Además, implementar un mecanismo para garantizar el pago de contribuciones en la importación temporal de vehículos conforme a los años de antigüedad del modelo; Acuerdo de colaboración entre el Servicio de Administración Tributaria, la Procuraduría de la Defensa del Contribuyente y la Confederación de Asociaciones de Agentes Aduanales de la República Mexicana para informar y orientar a las personas en la importación de vehículos.

Se recordará que este fenómeno comenzó a notarse a partir de los años noventa, debido a la apertura de permisos de importación de chatarra que pudiera servir principalmente a campesinos en la movilización de productos, pero creció por intereses económicos de particulares ajenos que vieron en ese vacío una oportunidad para obtener provecho. Se convirtió en un negocio y abrió la puerta a la irregularidad, independientemente del daño económico y ambiental que genera.

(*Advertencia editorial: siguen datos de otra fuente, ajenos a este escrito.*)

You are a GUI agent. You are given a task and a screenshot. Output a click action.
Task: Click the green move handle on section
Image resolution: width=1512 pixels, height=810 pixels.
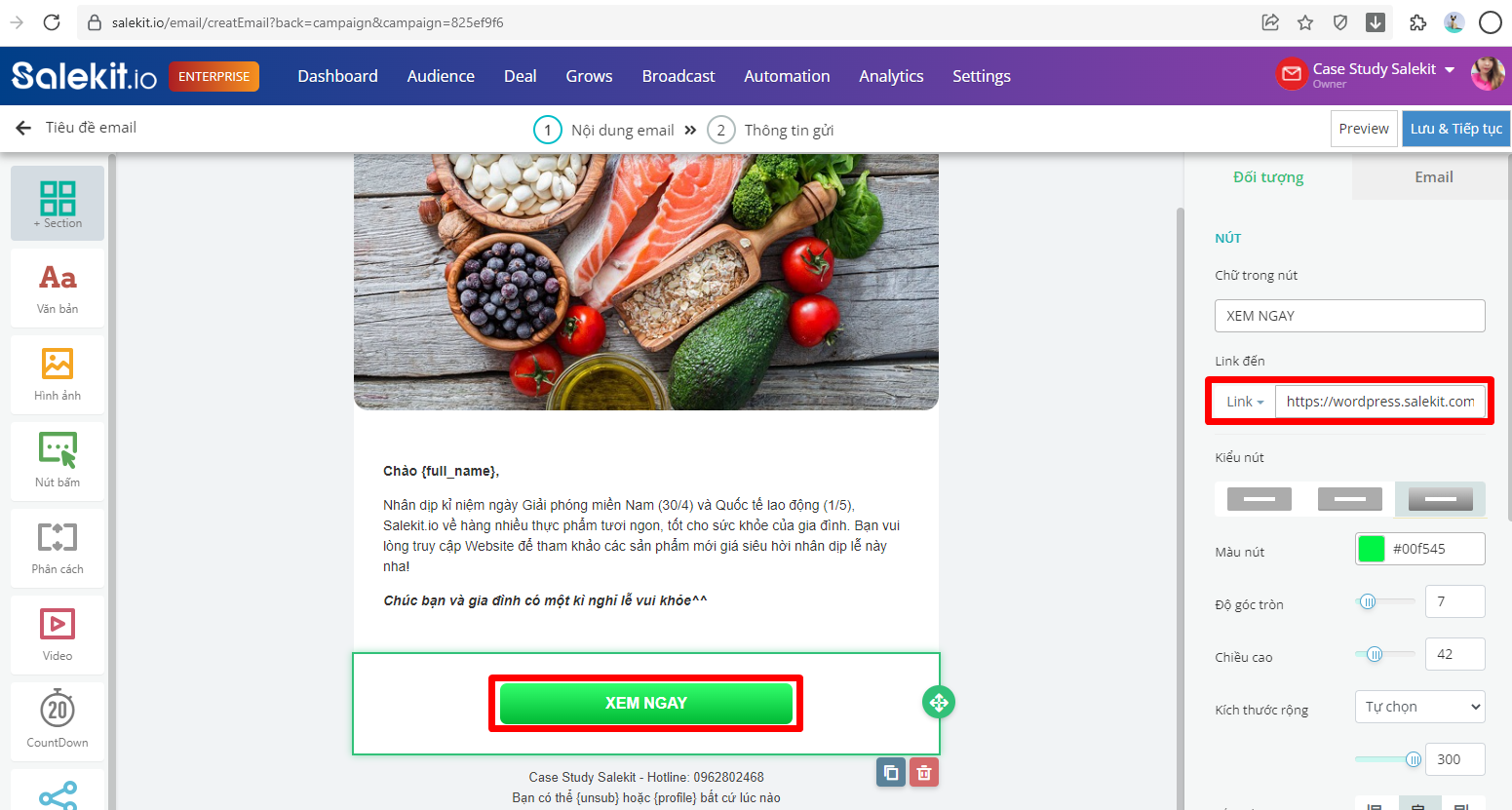[939, 702]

La más reciente modificación del decreto por medio del cual las personas físicas y morales tuvieron posibilidad de importar vehículos usados a territorio nacional, es del 31 de enero de 2013, pero como se ha mencionado, es algo que se viene presentando desde hace más de 20 años.

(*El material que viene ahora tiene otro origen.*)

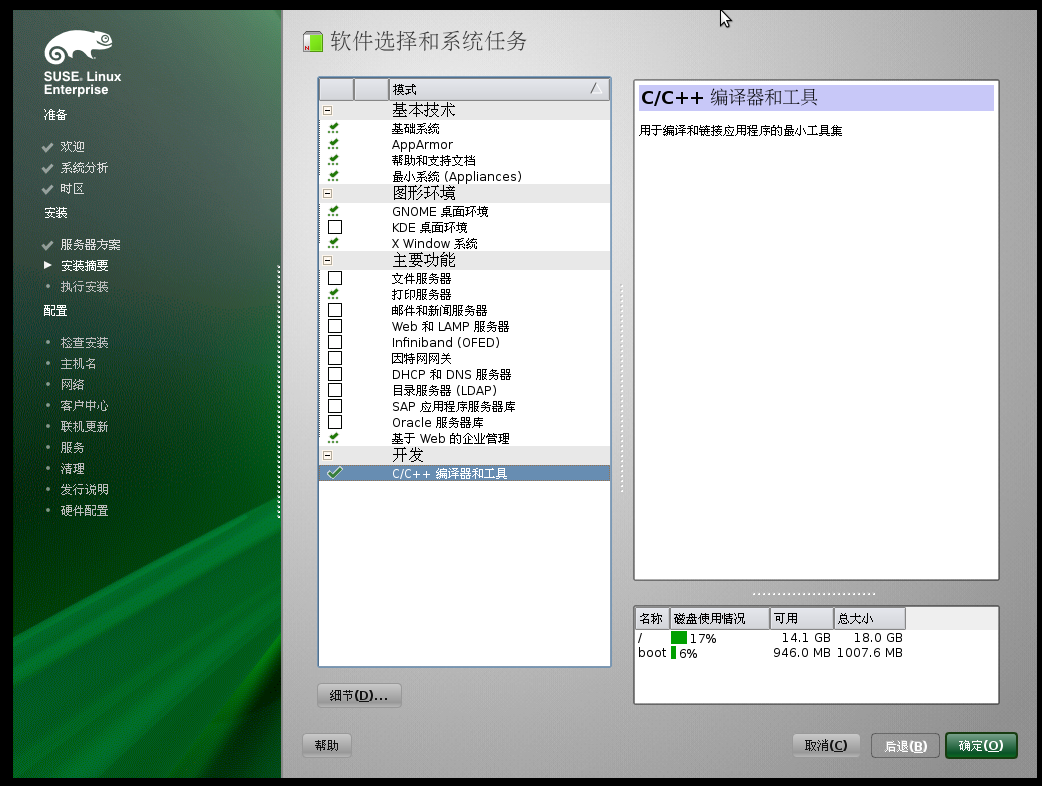Screen dimensions: 1042x786
Task: Open the 细节(D) dialog
Action: (358, 695)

Un vehículo de importación usado no ha sido una opción de beneficio, y desde su ingreso, presenta más aspectos negativos que positivos, comenzando por los precios a los que se oferta, el elevado gasto que implicará su mantenimiento por el desgaste al que ha sido sometido, contaminación, entre otros de tipo legal.

Muchos de los propietarios de este tipo de vehículo que se hallan agrupados en asociaciones u organizaciones incumplen la normatividad, ya que defienden intereses de propietarios de un parque vehicular irregular que no cuenta con permiso para las unidades que hacen circular, por lo que tampoco cumplen con la obligatoriedad de portar placas de circulación, lo que se traduce en dos inconvenientes, a saber, inseguridad e inobservancia del pago correspondiente a las arcas de los estados en que se mueven.